Tuesday, May 14, 2013

Cambridge's Un-Churchyard

Last week, the Cambridge Historical Commission re-installed a long-lost granite marker at the location of Cambridge's first meeting house. The marker was discovered during some construction and returned to its place near the corner of Dunster and Mt. Auburn Streets.

I visited the spot a couple of days ago and took the opportunity to reflect on the distance between the meeting house and Cambridge's old burying ground. Unlike graveyards in England, which were formally consecrated ground and usually located immediately adjacent to a church (hence the term "churchyard"), the burying grounds of early Massachusetts were neither formally sacred nor adjacent to a meeting houses. Prior to 1670, most burying grounds were separated from local meeting houses by a distance of a quarter mile or more. That might not seem like a considerable distance, but in the context of early settlements, it was a real separation. You can see the distance on this 1635 map of Cambridge — the "Burying Place" is in the upper left corner, the meeting house is near the middle of the settlement, at the corner of Spring and Water Streets, marked MH.
map from the Cambridge Historical Commission

As you can see, the distance is quite significant relative to the overall pattern of settlement. The creation of geographical distance was just one of the ways that the emigrant generation overturned the legal and doctrinal traditions governing graveyards in England. Massachusetts "burying places" were really burying places, not churchyards in any sense of the word.

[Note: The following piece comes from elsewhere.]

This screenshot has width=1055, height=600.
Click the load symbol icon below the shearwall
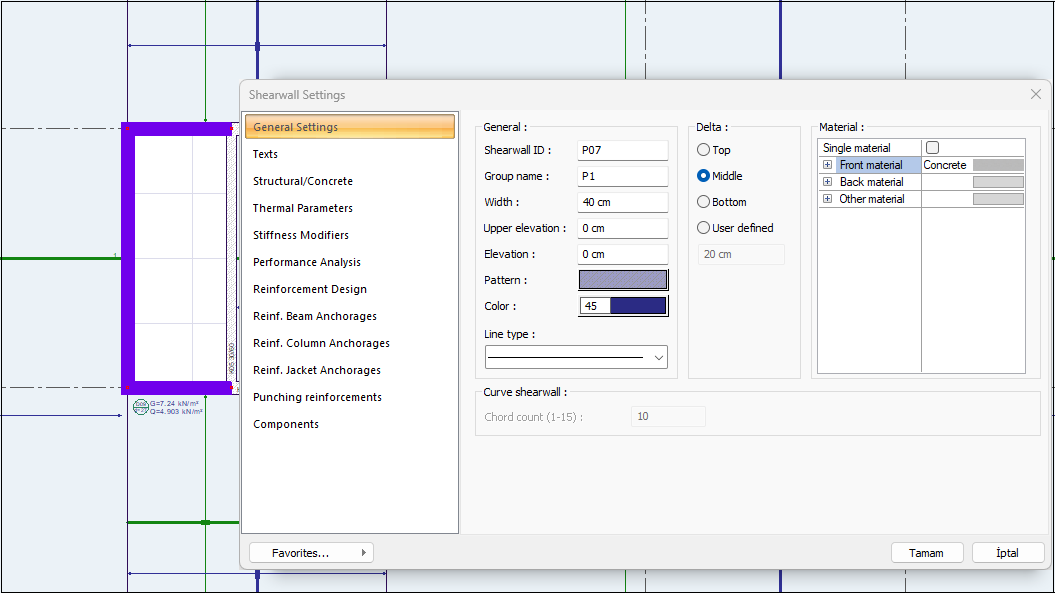coord(140,407)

But, if you visit Cambridge's old burying ground today, you could be forgiven for seeing it as a churchyard. After all, it is flanked on one side by Christ Church and on the other by the First Parish Church of Cambridge. It is important to note that the landscape as it exists today is a creation of the 18th and 19th centuries, not the 17th century.

The following map shows the development of the modern landscape. "The Old Burying Ground" is clearly marked in the upper left, just across Mass Ave from the oldest part of Harvard Yard. The red circle marked "1" indicates the location of the original meeting house, built in 1632. In 1652, a new meeting house was erected at the site of modern-day Lehman Hall, at the elbow of Mass Ave (the blue circle marked "2"). It was closer to the burying place, but still not quite enough to make a churchyard.

In 1759, the Church of England built Christ Church adjacent to the burying place. In doing so, they created a churchyard, not by burying people near a church, but by dropping a church on a pre-existing graveyard. This is exactly what happened in Boston in 1686, when Governor Edmund Andros seized a corner of the Ancient Burying Ground in order to build King's Chapel. If you have ever wondered why on earth John Winthrop and John Cotton are buried next to the flagship Anglican church in colonial Massachusetts, that's why. They were long dead and long buried when King's Chapel was built. In my dissertation, I argue that Andros deliberately chose the burying ground over several other possible sites as an affront to Congregationalist Bostonians who objected to the of building King's Chapel anywhere in Boston. Samuel Sewall, who had inherited some of John Cotton's original homestead refused to sell Andros a tract of that land, arguing that it would have been an affront to Cotton, so Andros dropped the church on Cotton's grave instead. Charming.

The blue circle marked "4" is the current location of the First Parish in Cambridge (now Unitarian Universalist). It was built in 1833 and reinforced the illusion that the old burying ground had been built as a churchyard.


All of this is a long way to say that historic landscapes change over time. The "preserved" landscapes we encounter in the present day are vastly different from past landscapes. In this case, the modern appearance of Cambridge's old burying ground masks the original reforms enacted by the emigrant generation and creates the very thing they undid — a churchyard.